I guess it won’t be the Bradleys.

“I want you to stay far away from my family.” Those were his words. He stayed far away, too, until he didn’t. Until he signed some papers for his father, and now he’s under investigation.

He didn’t share much about the paperwork, but it doesn’t take a genius to put two and two together. His father opened a lounge here in Vegas that was a front for something illegal.

I get it. But his father’s name is off the Bradley Group now, so I don’t see why I can’t work with Madden, his oldest brother, on developing venues.

I want to start with Vegas, obviously. I’m also considering Chicago, San Diego, and Hawaii.

Vegas and Chicago because they’re home, San Diego since Madden is there and it’s where he’s operating his business, and it’s also a gorgeous backdrop for weddings.

Hawaii because—duh—nearly everyone who has thought about a destination considers it.

Eventually I want to take it to the Caribbean for the same reason. Maybe Florida for a more affordable wedding. Depending on how it goes, maybe someday there will be a Tatum Barker venue in every state and in countries across the world.

If it’s not clear yet, I’m a dreamer, and I dream big. What’s the sense in dreaming if it isn’t big? And I work my ass off to see those big dreams come true.

“Anyway, now I’m looking at places to rent and debating if I even want to stay in Vegas,” I finish.

“Stop it,” she says. “Listen to me, you’re staying in Vegas, and you’re staying with me until you figure it out.”

I tilt my head. “That’s really sweet, Kenz. I couldn’t possibly—”

She holds up a hand. “You didn’t ask, I’m offering, and I mean it.”

“I wasn’t going to say that I couldn’t possibly ask you that. I was going to say I couldn’t possibly stay with you when you have two kids whose combined ages total five.”

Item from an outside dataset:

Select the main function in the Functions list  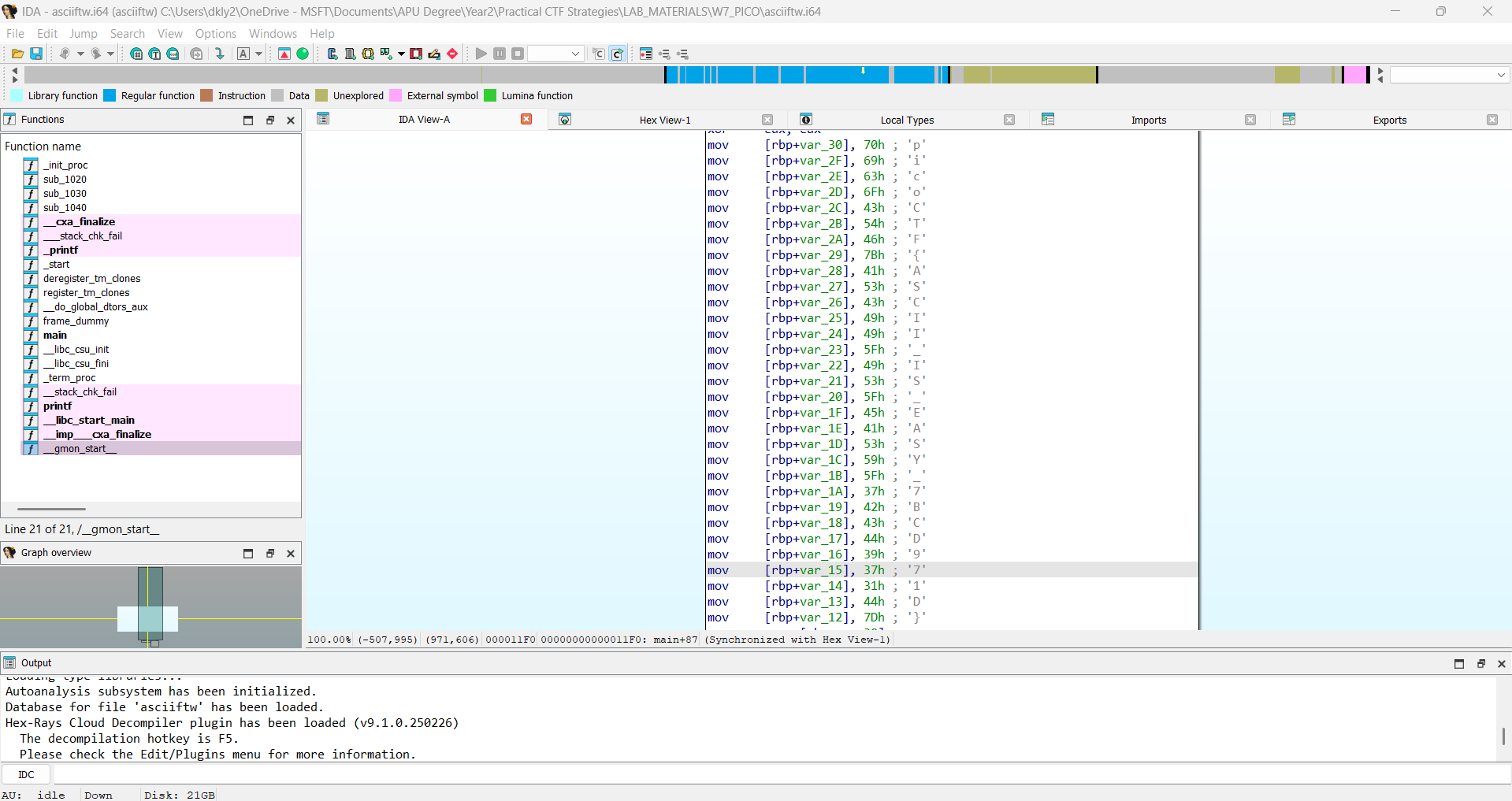[x=54, y=336]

She laughs. “You know our guest room is the casita, right?”

I’ve been to their house, and they have a little pseudo-apartment attached at the front of their house that has a completely separate entrance from the main house.

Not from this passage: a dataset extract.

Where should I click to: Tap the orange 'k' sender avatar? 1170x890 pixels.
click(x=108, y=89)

“Then you have yourself a deal. I need to wrap up some details on the Brown-Mayfair wedding and then I’m heading out of town for a few days. Is it okay if I start hauling stuff over this evening and stay until I leave for my trip?”

“Absolutely.” She nods resolutely.

“Don’t you need to check in with Cody?” I ask, referring to her husband.

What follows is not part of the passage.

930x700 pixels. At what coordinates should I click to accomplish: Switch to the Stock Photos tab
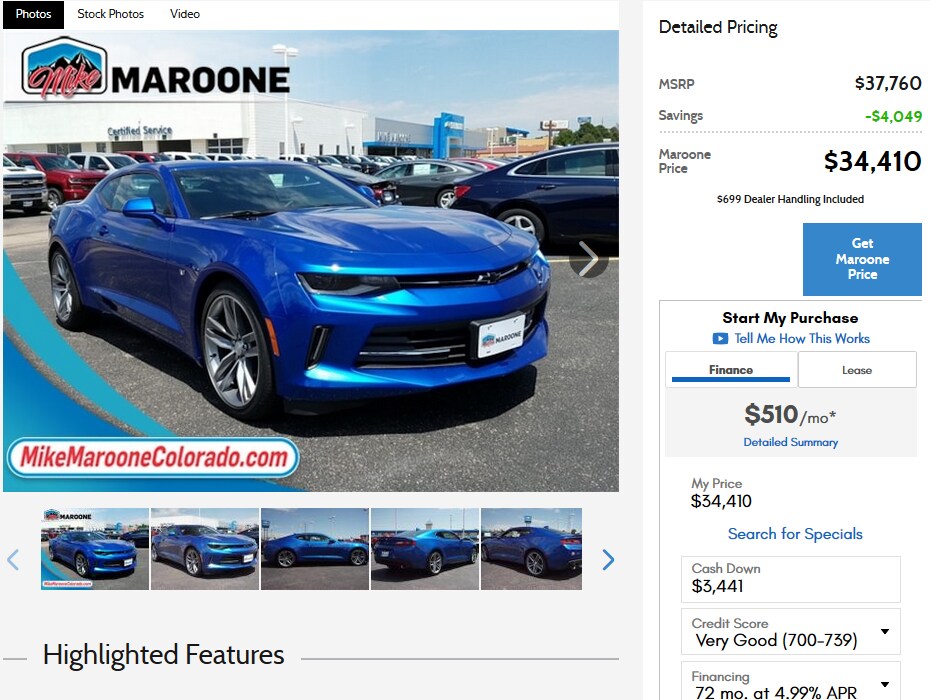coord(110,14)
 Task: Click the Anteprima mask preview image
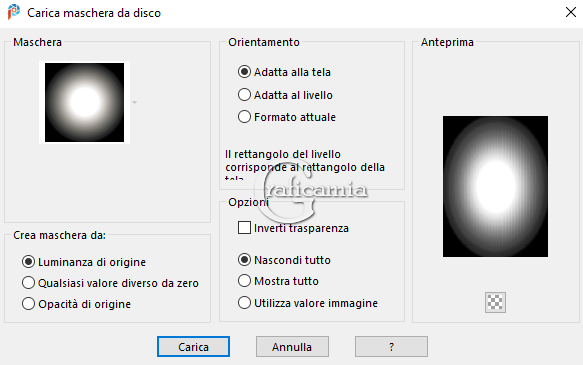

She shakes her head. “He once invited his brother to stay with us for a couple months without running it by me. Said brother listened to death metal on full blast at three in the morning when I had a newborn. It may be soundproof, but it’s not idiot-proof.”

I giggle. “I promise to keep my death metal at a reasonable volume after eight PM.”

“Seven,” she says, pursing her lips.

“Deal. And can you handle things here while I’m out of town?”

“Of course. Whatever you need, you know I’m on it.”

I know she is. She’s the best, and she could run Barker Weddings on her own at this point.

“Thanks,” I murmur.

She nods. “I need to go get dinner started, but just text me when you’re on your way, and we can talk more tonight, okay?”

I nod. “You’re the best assistant and friend I could ever ask for.”

She grins. “Back at you.”

She heads out, and I flip from looking for somewhere to live to somewhere to store my stuff while I’m in my starting over era.